There are many ways that Wagner Farm programming of this kind can be simply revised to reflect the availability of humane outcomes. Suggestions by Wagner Farm Rescue Fund, who is willing to work with Wagner Farm in the implementation of humane outcomes, include working with rescue sanctuaries and organizations to bring in a limited number of baby animals for programming, which would also result in the children involved in the programming having the additional enhanced benefit of lessons in sharing animals with each other rather than contributing to the proliferation of soon-to-be slaughtered animals by each child often having their own individual animal with it being financially possible in the affluent area that comprises the Wagner Farm area. Animals would then be returned to rescue sanctuaries after the season's programming.This would eliminate issues of animal welfare, including the involvement of Wagner Farm and the entire community of Glenview in the publicly known brutalities associated with the slaughter house industry.
The 4H programs do not have to be eliminated, and children can still work with animals.
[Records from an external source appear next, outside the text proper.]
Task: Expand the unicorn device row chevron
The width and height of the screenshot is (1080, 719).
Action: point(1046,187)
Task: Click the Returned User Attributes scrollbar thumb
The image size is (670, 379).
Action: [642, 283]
For Wagner Farm to persist in programming that involves one of the most inhumane outcomes via brutal deaths for the animals at the end of their programming season - especially when humane outcomes are easily available - is viewed by an ever-increasing number of people as a grossly inappropriate and unacceptable use of tax payer purchased and supported property.
Tax payer purchased and supported property should not and need not be a base of operations for inhumane programming, especially when humane outcomes are available and a non-profit organization is available and eager to work collaboratively with Wagner Farm on these humane outcomes.
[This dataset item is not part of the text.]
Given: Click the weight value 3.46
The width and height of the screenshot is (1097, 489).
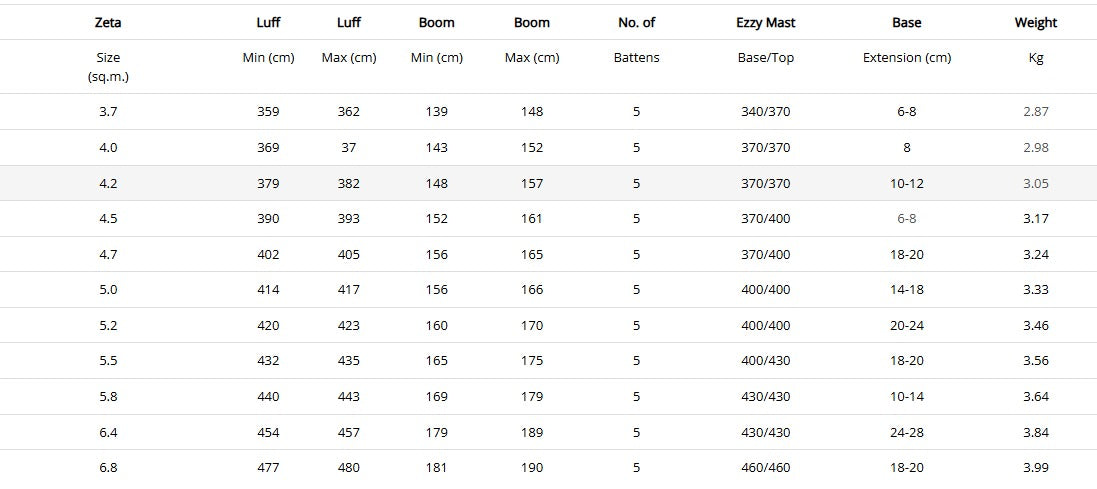Looking at the screenshot, I should pyautogui.click(x=1035, y=325).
Additionally, there are already numerous successful Wagner Farm programs, such as their farm implement and vehicles displays and upcoming community garden, which demonstrate in themselves that successful programs that appeal to the public can be implemented that do not have to involve issues of animal exploitation and death.
As Wagner Farm is also being touted as providing in some way through its programming for special needs children, it needs to be stressed that not only are programming outcomes involving brutal, inhumane deaths for animals not needed in order to provide successful special needs programming, but to equate inhumane outcomes in any manner with somehow being instrumental in providing successful programming for special needs children is unrelated, inappropriate, and a distortion of the aspects of the programming and the needs of the children themselves.
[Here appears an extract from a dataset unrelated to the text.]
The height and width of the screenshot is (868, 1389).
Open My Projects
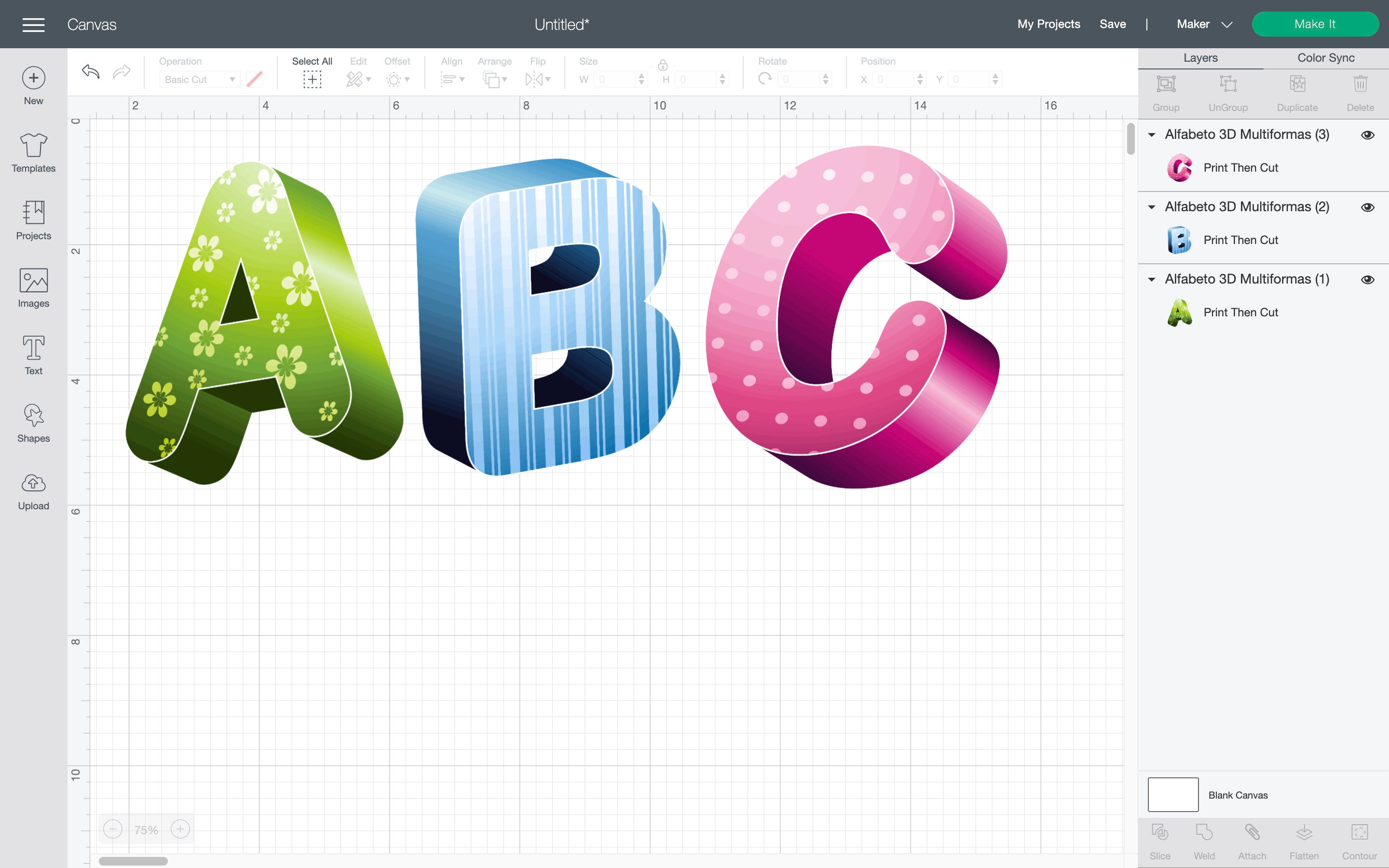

Included in the outreach efforts to Wagner Farm by Wagner Farm Rescue Fund is the offer by Debby Rubenstein, president of Wagner Farm Rescue Fund, to work with them on programming - including special needs programming - that does not involve inhumane outcomes for animals.
Wagner Farm would do well to utilize Ms. Rubenstein's curriculum programming qualifications via her state teaching certification and graduate degree in early childhood special education by working collaboratively with Wagner Farm Rescue Fund in the devising and implementing of programming that would eliminate the need for ongoing controversy due to the need of Wagner Farm Rescue Fund to protect the animals associated with Wagner Farm in any manner from the ongoing inhumane outcomes that often exist for them.
After ten years of outreach to Wagner Farm by Wagner Farm Rescue Fund in the encouraging of humane programming, now is an opportune time with our latest outreach for Wagner Farm to reach out to us as well and make programming revisions that will only make Wagner Farm more of a success by eliminating what is now unfortunate ever-growing controversy and the need to publicize it, especially due to Wagner Farm being a tax payer purchased and supported facility.